I go back to Michael York's comment that paganism tends to be "spiritually materialistic." The purposes of ritual actions are for favor from the Gods for something right here on earth. Because this is where LIFE is. The Religio Romana has a very strong emphasis on the individual's place within all these layers of superstructures (Home, Family, City, Nation, etc.), defining the ripple of influence should the devotee receive favor. The purpose of doing devotions to ancestors, on the surface of it, is the hope that the same is done for you when you pass over and so that you are not forgotten among the living. The dead are 99.99999% of the time just shadows. A few, very rare, and exceptional people are ever exalted to the status of God. Most of us poor saps are just right here living to live and trying to make something of ourselves. Perhaps the problem is that life is brief and death is so long, that we seek to make what we can of this life and progress ourselves and our families through the favor of the Gods. Is it enough to be performing rituals for the sake of maintaining a personal legacy? Who will pour wine on your grave?
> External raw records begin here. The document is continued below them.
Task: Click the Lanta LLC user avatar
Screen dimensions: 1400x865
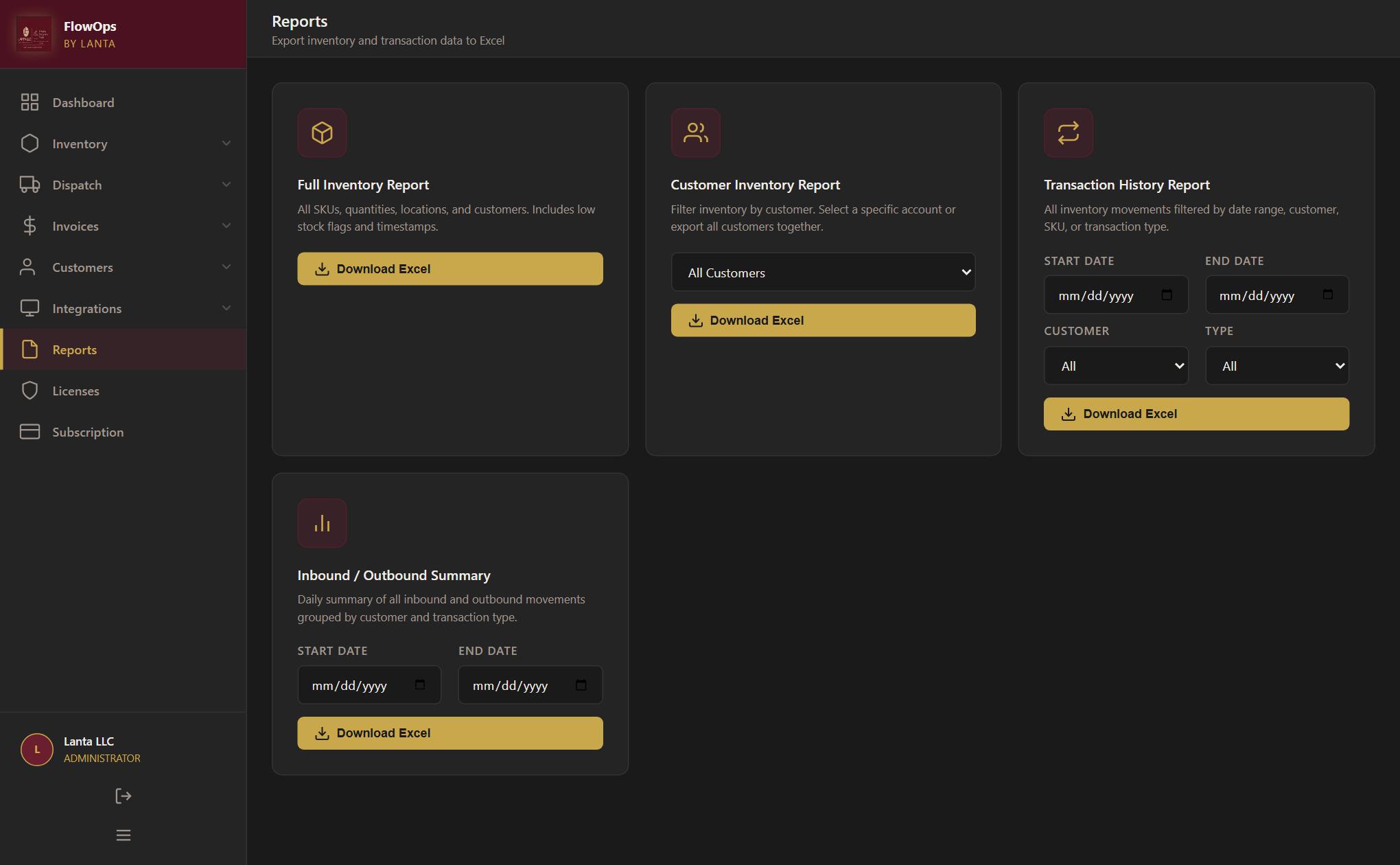Action: pos(37,750)
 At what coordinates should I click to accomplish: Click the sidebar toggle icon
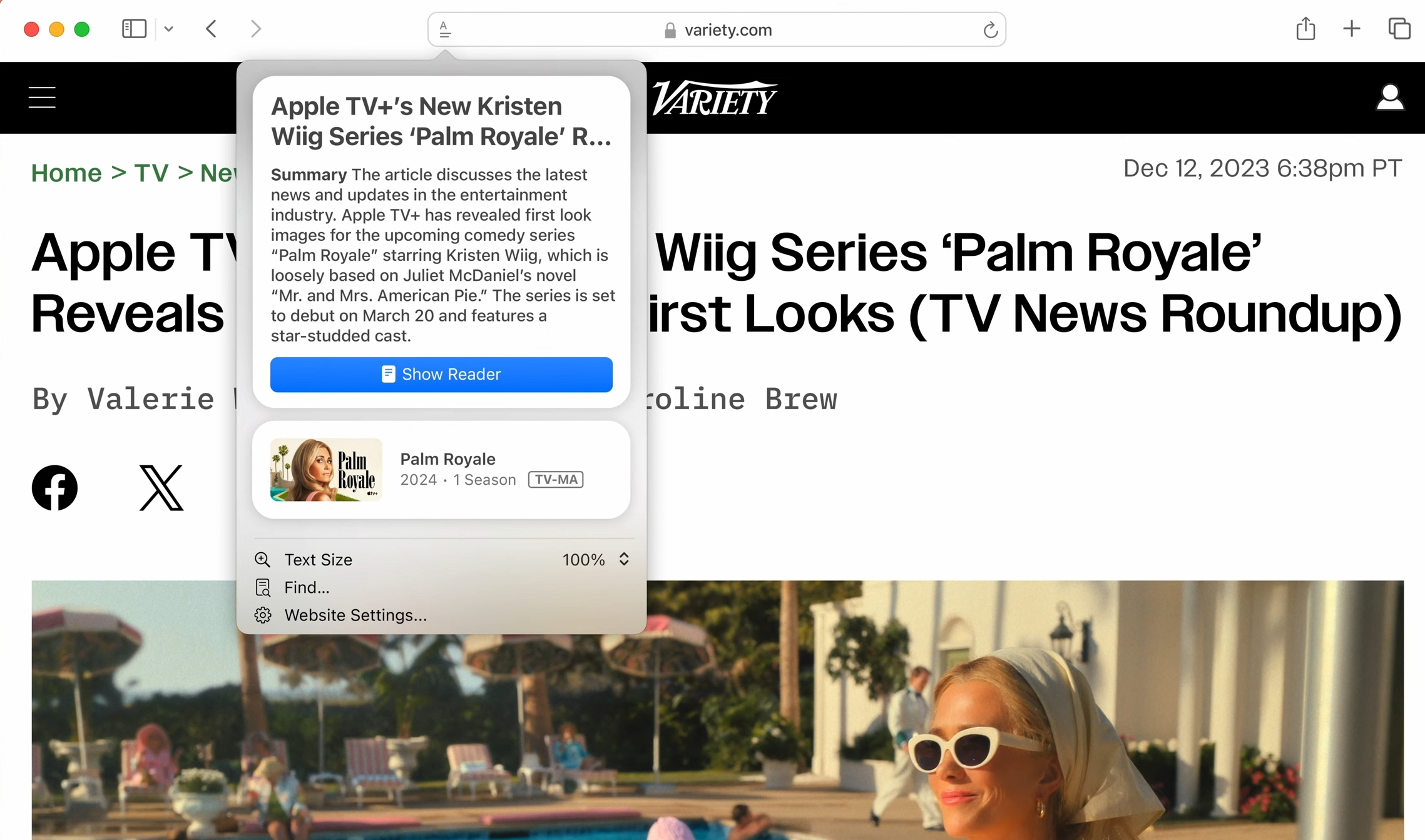click(134, 29)

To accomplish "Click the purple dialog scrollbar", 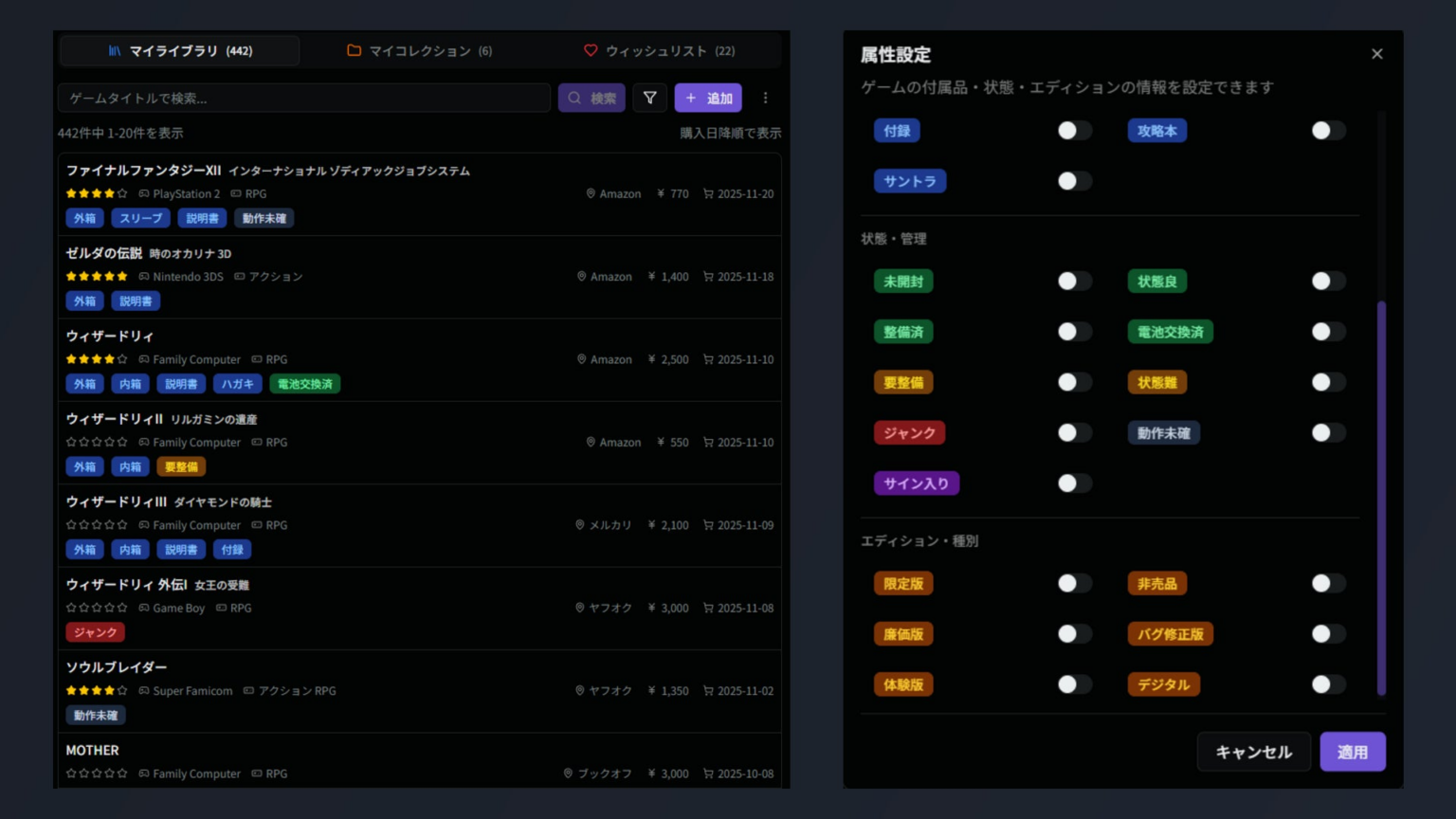I will click(x=1381, y=497).
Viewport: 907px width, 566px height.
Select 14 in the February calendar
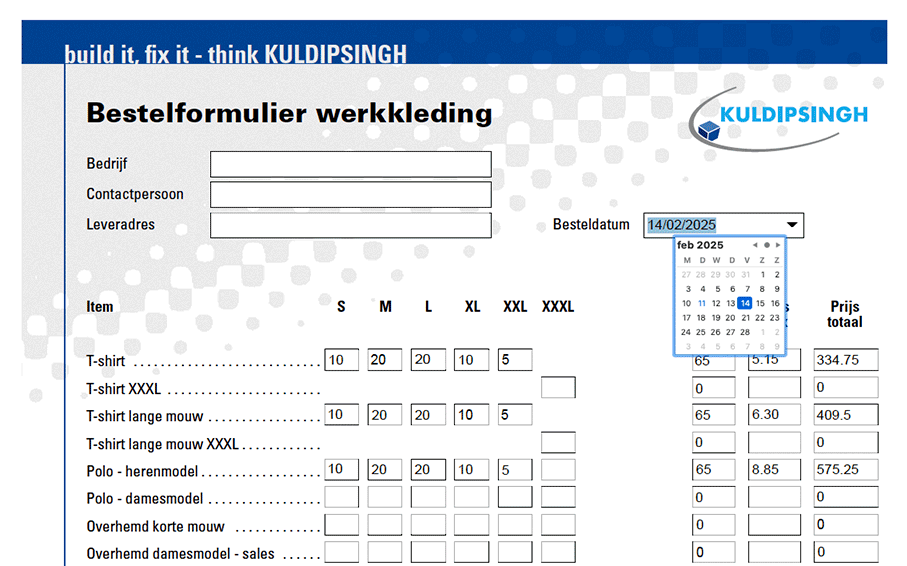pyautogui.click(x=745, y=303)
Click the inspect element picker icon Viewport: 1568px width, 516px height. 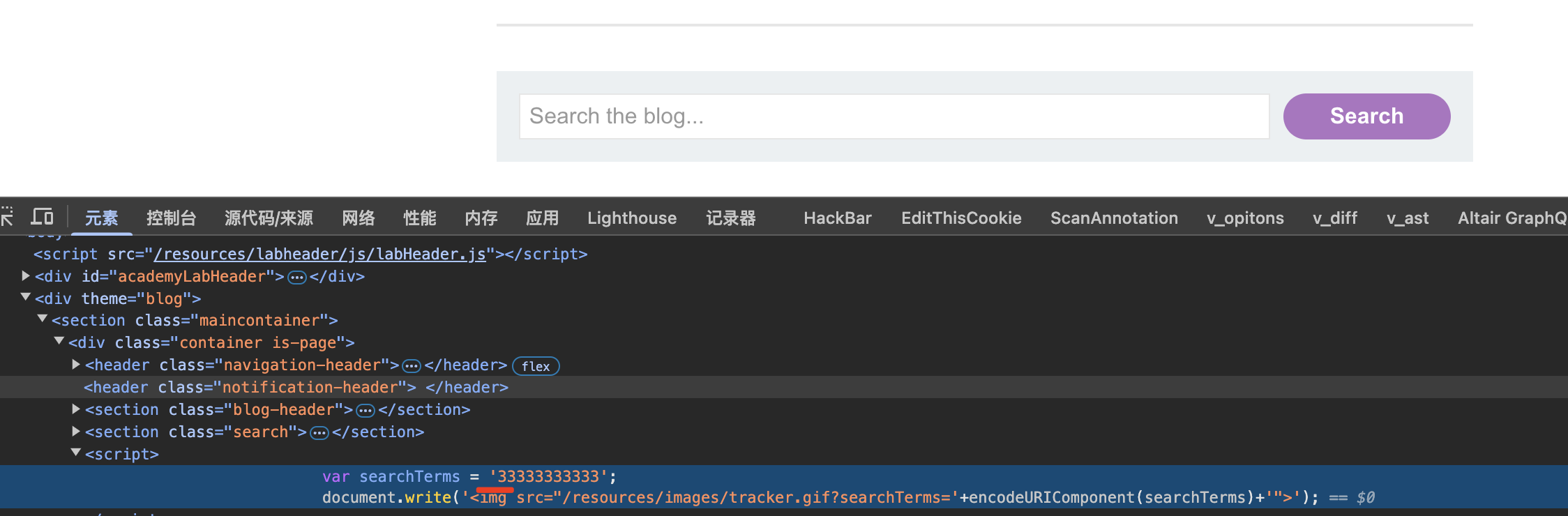pyautogui.click(x=7, y=218)
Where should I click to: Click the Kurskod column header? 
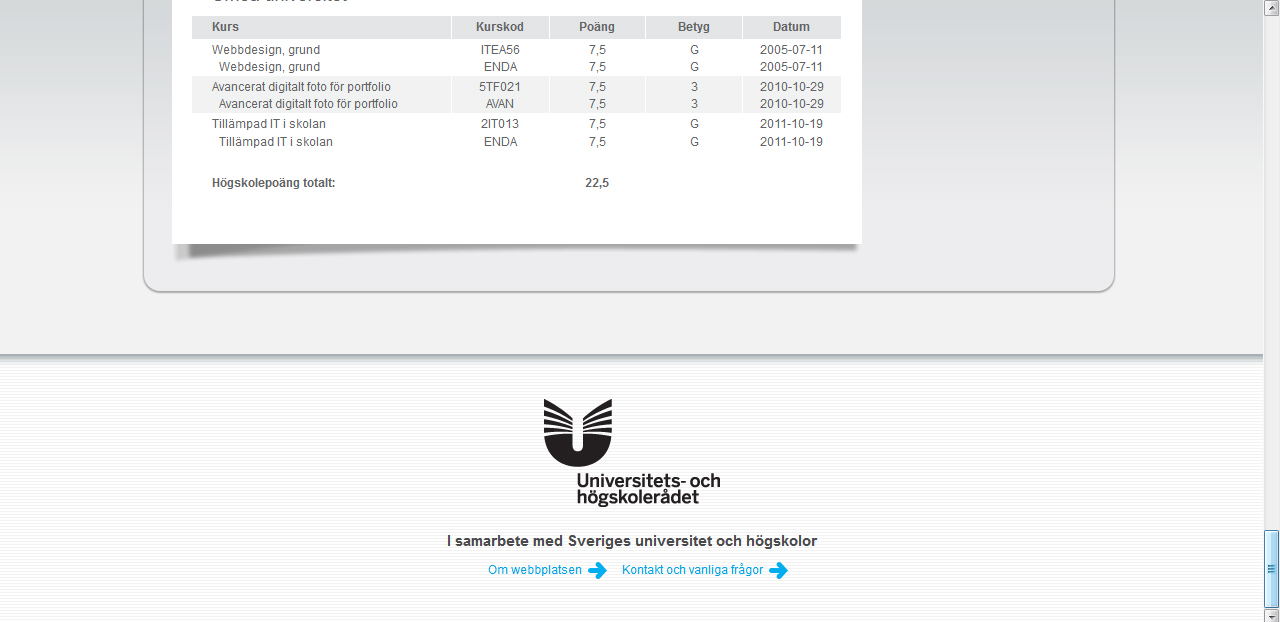click(499, 27)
Then again, that's not everything. That's just a kind of Neo-Classical worldview. Wiccans would probably say something entirely different. That our problem is that we are not connected to the cycles of life and death, and that by living the wheel of the year we come closer to living in harmony with the world. But what does living in harmony get us? Recycling back into our families? Happy smiles in a summer land?
I think of all the traditions I know Thelemites are the most developed to answer these questions. They would say that the purpose is to understand your true will and purpose here in this life to accomplish the Great Work. Though from there it kind of goes fuzzy. What happens once you start living in concert with your True Will? Where does that whole business wind up going? Is there an ultimate end goal beyond KCHGA? Perhaps I just don't know enough to answer that question.
So, What is the purpose of your faith? What's the problem, and how does your faith fix it? Is that even the right question to be asking? Perhaps this is all too personal, and that each person's rituals serve a purpose unique only to her. I don't have answers here, and I think it bears raising the questions.